The project is one of East Oakland’s biggest in years.

The property at 2744 E. 11th St. opened in 1916 as a cannery for H.G. Prince, a company that invented a method to remove pits from fruits – a fitting use in a neighborhood once known for its orchards. Decades later, Lucasey Manufacturing Corp., a maker of television mounts, bought the building and stored products there, part of the blue-collar industry of Oakland.

Another transformation will happen next month, when the building reopens as more than 100,000 square feet of offices, industrial and artist space called Artthaus Studios.

The project will be one of the largest new developments in East Oakland. It is the largest source of modern, renovated artist and maker space in the area, said Riaz Taplin, CEO of Riaz Capital, the project’s developer, general contractor and designer.

“Oakland has really taken this new role within the Bay Area as the home of the creative community. So creating a building to accelerate the innovation of those types of businesses and people and creators and artists was the goal in creating Artthaus Studios,” said Taplin.
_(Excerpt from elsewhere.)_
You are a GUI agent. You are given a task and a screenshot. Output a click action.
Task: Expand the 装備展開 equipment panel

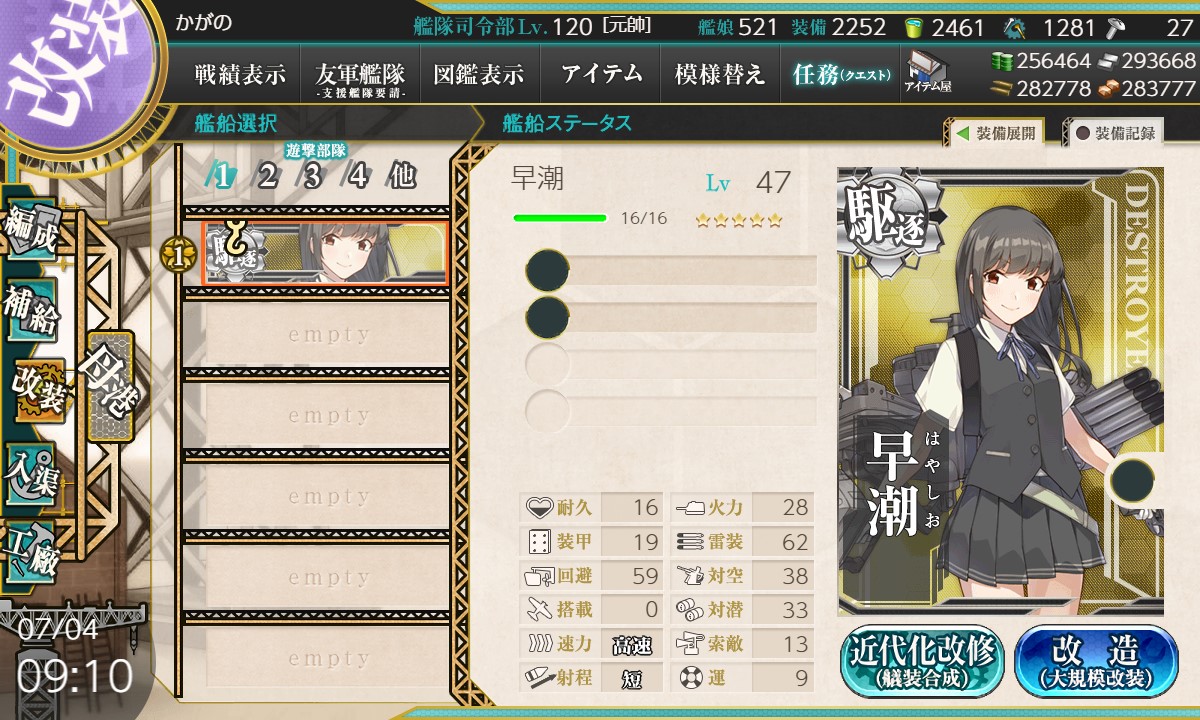995,132
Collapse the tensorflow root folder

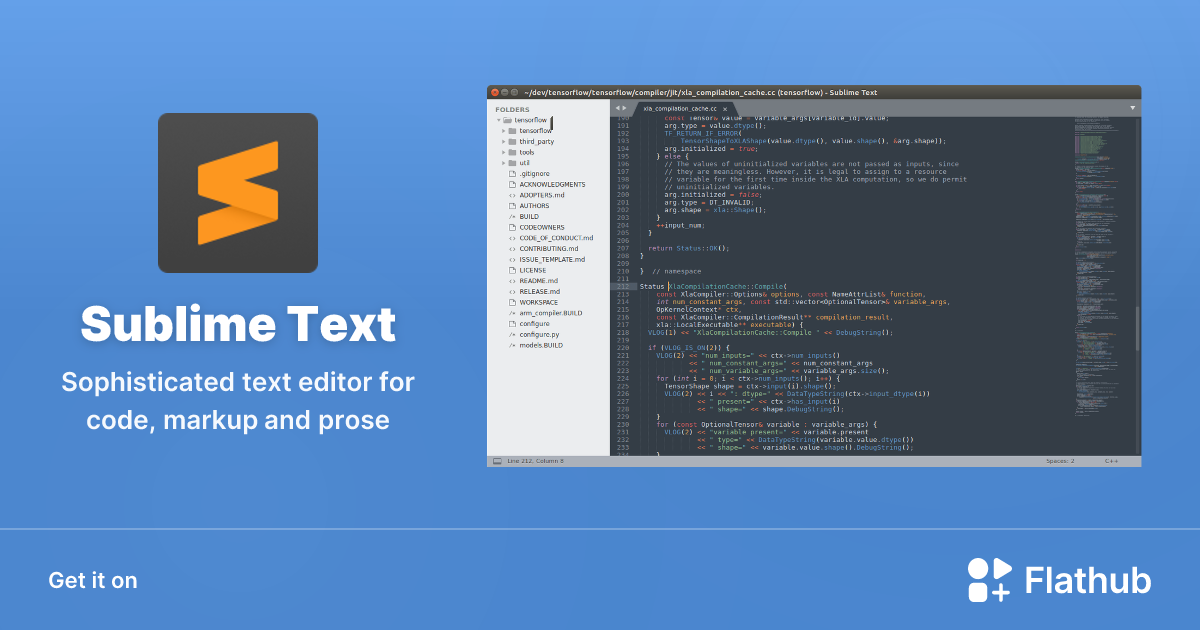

Taplin believes the project provides three benefits for smaller businesses and creative companies: It creates collaboration by concentrating various businesses in the same building, it provides a new facility near a BART station and it’s relatively affordable for new space.

“We wanted to tailor the spaces to be for small, young businesses — entrepreneurial, small businesses, ideally in the creative industries,” said Taplin. “We wanted to create an environment, which made them competitive. We want to make it easy to collaborate. We wanted to make it easy for them to seek out customers.”